The Regulation The law applying to all B2C transactions over the Internet has been beefed up with the passing of the UK Consumer Protection (Distance) Selling Regulation 2000 SI 2334 (‘the Regulations’), which implements the European Directive 97/7/EC on the protection of consumers in respect of distance contracts and came into effect on 31 October 2000.

The consequences to those involved in e-commerce are many and it would be the foolhardy who would not give careful attention to the demands of the Regulations. A failure to comply would not only result in being imposed with unfavourable terms in respect of transactions but also lead to the appearance that e-commerce is not credible and indeed dubious. However, compliance would create an air of credibility, confidence and trust: all important ingredients in ensuring that transactions over the Internet grow larger and larger.

Its Application The Regulations apply to all e-commerce sale of goods or services contracts with consumers and indeed go beyond the Internet to include fax, telephone, television and conventional mail order transactions. To be precise the Regulations apply to "distance communications" which are defined as ‘any means which, without the simultaneous physical presence of the supplier and the consumer, may be used for the conclusion of a contract between those parties’.

However, they do not apply to contracts relating to the supply of financial services, the sale of land, vending machines and auctions. Furthermore, there is only limited application to contracts for the supply of groceries by regular delivery and contracts for the provision of accommodation, transport, catering and leisure services.

Prior Information & The ‘Cooling-Off’ Period At the nub of the Regulations – which apply only to B2C and not B2B distance contracts – is the introduction of a ‘cooling off’ period within which consumers are given the right to pull out of a distance contract. The purpose of this ‘cooling off’ period is ostensibly to give consumers the opportunity to examine the goods or services in the same way as they would have had they purchased it over the counter in a shop.

Regulation 8 obliges the supplier to provide certain ‘prior’ specific information to the consumer in writing before the transaction is entered. These include informing the consumer that he has the right to pull out of the contract within seven (7) working days from the date after the date of the contract in the case of services or seven (7) working days from the date after the date of the receipt of goods. Where the consumer exercises this right within the ‘cooling off’ period, the contract is avoided altogether: as if the contract had never been made (or in technical jargon void ab initio). The notice must be provided at the latest by the time the goods are delivered or, in the case of services, during the performance of the contract.

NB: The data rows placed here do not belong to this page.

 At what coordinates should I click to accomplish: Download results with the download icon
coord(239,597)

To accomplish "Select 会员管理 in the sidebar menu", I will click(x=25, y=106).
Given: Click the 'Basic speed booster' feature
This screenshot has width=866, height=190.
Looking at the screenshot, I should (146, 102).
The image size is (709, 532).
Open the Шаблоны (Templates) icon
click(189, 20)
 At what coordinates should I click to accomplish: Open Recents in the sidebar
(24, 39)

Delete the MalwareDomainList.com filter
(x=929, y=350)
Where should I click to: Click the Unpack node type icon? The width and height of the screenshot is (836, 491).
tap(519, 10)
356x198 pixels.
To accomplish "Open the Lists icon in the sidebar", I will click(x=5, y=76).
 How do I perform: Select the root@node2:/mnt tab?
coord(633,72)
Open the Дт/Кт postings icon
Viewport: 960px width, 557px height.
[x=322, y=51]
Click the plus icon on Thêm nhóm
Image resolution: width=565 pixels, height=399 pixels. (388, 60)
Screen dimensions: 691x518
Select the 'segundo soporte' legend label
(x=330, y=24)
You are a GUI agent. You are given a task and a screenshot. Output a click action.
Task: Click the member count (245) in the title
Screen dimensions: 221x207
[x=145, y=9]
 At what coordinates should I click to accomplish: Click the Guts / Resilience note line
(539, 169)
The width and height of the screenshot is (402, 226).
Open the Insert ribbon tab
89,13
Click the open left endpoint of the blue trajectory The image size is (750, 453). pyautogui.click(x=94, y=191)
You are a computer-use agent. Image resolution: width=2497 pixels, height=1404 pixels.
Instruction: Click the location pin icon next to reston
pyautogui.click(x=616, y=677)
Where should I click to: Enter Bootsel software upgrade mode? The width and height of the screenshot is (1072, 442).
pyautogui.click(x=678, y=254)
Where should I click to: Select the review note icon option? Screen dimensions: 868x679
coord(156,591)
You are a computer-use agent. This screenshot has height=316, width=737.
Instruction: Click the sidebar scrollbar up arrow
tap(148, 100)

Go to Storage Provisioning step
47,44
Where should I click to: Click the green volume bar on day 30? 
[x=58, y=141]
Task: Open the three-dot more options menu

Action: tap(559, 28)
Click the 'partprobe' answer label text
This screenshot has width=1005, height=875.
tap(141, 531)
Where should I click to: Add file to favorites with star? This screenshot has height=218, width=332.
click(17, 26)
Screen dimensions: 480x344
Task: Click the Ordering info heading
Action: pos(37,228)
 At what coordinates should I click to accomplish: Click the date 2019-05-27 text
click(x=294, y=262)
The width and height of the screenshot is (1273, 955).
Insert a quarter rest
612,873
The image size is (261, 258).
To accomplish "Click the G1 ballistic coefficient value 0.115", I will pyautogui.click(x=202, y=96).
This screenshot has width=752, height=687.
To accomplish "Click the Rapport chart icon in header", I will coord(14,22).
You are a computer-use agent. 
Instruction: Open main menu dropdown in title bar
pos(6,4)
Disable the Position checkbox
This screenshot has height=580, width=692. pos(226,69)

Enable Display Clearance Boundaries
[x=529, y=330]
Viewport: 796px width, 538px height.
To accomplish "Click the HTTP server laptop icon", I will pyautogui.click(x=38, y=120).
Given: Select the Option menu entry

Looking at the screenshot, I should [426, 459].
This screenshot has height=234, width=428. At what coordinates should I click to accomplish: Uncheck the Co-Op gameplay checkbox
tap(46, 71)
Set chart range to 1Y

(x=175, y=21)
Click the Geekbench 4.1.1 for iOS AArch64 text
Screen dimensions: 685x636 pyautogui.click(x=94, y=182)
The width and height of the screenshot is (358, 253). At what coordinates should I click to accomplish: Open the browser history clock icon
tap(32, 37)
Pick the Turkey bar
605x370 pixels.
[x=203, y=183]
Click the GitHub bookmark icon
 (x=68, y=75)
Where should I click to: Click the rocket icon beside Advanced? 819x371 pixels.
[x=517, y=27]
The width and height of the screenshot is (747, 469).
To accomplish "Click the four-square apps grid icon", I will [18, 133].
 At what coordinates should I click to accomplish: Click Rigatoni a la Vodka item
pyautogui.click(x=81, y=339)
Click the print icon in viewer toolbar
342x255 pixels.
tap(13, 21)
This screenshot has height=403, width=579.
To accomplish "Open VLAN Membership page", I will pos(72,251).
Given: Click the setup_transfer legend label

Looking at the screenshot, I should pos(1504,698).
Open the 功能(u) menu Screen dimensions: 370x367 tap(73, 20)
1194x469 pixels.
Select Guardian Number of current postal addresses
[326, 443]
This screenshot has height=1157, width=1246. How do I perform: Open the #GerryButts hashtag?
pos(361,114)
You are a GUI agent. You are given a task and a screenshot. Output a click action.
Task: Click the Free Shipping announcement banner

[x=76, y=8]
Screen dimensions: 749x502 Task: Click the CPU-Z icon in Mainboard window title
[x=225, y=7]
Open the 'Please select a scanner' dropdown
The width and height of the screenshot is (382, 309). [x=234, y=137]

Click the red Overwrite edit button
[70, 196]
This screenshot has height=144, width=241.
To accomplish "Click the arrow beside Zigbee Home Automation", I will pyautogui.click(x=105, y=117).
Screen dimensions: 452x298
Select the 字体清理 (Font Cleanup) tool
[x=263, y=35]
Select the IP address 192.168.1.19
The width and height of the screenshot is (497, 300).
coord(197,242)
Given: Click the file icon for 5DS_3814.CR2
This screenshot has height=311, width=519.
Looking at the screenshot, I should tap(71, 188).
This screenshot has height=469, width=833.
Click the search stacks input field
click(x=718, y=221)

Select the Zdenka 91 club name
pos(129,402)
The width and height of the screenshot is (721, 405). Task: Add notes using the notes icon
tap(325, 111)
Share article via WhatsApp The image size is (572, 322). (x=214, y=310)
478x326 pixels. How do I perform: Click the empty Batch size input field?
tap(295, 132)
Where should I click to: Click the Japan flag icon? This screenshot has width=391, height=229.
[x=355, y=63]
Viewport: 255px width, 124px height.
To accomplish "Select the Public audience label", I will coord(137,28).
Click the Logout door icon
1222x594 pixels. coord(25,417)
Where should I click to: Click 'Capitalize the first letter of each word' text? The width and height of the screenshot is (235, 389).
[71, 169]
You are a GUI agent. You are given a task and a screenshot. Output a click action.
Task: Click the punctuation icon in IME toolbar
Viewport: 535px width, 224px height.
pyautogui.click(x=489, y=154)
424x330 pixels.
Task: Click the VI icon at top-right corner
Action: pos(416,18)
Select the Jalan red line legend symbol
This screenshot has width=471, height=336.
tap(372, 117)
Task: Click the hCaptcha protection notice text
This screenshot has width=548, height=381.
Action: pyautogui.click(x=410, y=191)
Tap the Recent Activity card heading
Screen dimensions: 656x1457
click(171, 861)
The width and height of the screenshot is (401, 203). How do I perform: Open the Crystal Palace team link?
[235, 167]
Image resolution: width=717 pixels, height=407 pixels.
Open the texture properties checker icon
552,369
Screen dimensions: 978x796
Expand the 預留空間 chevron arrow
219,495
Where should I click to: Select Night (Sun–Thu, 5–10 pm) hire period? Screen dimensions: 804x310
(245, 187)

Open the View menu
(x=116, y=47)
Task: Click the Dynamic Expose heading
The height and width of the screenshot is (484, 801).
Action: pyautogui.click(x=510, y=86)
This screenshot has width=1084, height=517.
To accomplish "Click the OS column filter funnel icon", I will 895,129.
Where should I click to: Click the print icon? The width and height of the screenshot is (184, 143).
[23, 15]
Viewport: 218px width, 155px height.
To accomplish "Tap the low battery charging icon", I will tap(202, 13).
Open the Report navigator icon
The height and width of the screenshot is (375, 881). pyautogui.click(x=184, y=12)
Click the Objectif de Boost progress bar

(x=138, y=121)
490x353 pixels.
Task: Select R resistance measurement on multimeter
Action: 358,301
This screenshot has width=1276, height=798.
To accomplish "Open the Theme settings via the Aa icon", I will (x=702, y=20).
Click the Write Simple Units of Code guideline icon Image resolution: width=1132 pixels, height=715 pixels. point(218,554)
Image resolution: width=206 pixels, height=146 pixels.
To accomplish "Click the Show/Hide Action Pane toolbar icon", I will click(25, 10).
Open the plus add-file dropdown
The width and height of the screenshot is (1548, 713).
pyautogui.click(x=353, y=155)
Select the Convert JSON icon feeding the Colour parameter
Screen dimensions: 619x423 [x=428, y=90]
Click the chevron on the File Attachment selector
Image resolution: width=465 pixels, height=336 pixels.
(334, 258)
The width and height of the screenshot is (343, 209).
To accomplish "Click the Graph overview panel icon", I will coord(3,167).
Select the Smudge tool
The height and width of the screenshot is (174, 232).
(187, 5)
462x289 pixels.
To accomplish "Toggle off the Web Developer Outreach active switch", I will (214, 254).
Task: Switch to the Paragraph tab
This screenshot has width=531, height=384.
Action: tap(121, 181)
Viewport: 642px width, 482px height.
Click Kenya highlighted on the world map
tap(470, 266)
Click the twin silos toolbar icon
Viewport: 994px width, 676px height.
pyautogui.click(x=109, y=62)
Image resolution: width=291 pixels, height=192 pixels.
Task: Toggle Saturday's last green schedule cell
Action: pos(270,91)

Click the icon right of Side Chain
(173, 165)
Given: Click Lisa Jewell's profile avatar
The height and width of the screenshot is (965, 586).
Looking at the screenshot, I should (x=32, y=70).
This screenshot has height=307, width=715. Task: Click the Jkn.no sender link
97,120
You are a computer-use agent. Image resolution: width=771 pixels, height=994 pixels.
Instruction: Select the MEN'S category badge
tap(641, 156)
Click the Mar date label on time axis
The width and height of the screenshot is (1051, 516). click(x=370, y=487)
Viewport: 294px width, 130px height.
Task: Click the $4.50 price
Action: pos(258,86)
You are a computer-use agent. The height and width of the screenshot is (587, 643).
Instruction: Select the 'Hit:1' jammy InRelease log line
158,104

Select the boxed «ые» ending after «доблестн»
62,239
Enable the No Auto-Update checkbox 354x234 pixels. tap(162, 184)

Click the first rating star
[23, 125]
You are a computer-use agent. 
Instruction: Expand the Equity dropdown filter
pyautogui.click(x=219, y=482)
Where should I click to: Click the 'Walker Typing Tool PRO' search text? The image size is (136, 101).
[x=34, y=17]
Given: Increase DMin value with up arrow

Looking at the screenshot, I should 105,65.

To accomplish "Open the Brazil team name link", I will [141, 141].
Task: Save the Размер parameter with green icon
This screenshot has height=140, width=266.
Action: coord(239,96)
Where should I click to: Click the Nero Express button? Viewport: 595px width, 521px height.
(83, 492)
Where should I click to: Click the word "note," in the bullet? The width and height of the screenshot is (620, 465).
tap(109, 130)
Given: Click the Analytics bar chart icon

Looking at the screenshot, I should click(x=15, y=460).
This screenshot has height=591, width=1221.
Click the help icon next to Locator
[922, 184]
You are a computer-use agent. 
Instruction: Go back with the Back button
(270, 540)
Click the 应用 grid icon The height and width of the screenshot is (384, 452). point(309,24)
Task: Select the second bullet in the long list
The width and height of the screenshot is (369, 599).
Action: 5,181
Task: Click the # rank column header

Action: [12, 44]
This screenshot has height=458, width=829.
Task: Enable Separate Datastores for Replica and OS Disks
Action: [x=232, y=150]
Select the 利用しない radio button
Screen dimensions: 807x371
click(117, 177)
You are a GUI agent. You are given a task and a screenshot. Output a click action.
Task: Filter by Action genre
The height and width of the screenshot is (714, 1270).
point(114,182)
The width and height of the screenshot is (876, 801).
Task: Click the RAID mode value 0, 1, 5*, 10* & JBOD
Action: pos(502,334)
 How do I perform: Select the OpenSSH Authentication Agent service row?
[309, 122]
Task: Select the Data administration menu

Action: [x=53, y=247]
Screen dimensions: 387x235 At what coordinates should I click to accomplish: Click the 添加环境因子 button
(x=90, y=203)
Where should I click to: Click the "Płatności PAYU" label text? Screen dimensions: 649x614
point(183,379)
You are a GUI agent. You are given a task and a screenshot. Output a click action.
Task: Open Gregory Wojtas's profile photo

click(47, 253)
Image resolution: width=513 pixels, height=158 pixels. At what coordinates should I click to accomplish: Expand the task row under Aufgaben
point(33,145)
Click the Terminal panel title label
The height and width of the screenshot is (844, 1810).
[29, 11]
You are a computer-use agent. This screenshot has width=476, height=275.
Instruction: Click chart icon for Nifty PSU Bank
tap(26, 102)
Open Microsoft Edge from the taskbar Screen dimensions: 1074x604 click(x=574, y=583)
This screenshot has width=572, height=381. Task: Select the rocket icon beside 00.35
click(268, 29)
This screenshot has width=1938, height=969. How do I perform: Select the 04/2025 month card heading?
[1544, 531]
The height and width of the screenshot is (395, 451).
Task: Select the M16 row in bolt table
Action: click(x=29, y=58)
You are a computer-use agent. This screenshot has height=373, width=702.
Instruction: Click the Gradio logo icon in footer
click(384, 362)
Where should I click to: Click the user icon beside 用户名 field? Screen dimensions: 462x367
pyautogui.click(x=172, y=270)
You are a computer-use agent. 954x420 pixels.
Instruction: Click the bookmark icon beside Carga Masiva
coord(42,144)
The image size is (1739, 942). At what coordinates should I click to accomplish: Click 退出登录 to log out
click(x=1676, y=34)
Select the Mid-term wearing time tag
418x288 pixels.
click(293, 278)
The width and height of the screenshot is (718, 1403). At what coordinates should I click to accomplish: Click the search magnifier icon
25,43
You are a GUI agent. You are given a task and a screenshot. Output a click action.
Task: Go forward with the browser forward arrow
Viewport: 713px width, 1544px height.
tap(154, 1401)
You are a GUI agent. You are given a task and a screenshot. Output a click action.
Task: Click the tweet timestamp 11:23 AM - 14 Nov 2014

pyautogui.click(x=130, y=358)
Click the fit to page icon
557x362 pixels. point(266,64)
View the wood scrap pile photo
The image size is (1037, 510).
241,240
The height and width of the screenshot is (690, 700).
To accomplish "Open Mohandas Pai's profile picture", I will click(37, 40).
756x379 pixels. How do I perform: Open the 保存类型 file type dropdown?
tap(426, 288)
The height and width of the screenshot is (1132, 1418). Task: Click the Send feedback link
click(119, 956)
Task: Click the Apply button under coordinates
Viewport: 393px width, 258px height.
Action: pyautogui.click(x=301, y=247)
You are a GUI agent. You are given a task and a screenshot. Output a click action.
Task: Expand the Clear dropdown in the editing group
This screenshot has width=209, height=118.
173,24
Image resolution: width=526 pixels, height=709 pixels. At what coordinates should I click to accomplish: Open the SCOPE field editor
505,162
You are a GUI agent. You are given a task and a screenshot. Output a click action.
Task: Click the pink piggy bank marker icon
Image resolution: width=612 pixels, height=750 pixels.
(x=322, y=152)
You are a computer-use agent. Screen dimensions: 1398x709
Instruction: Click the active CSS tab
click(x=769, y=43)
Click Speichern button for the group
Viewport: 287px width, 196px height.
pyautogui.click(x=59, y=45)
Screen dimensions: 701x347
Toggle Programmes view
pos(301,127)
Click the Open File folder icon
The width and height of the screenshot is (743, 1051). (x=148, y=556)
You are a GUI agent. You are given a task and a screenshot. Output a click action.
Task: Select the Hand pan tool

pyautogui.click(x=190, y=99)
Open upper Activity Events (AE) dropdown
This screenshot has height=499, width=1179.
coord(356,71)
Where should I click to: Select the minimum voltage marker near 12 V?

A supplier of services, however, is exempted under Regulation 8(3) provided the supplier, prior to the conclusion of a contract, informs the consumer in writing (unless the parties agree otherwise) that the latter will not be able to cancel the contract ‘once the performance of the services has begun with his agreement’. It is extremely important, therefore, that appropriate terms are always included in website terms in this respect. Otherwise you may actually have completed the service and the consumer will have had the benefit and yet the contract can still be cancelled – i.e., they get the service for nothing!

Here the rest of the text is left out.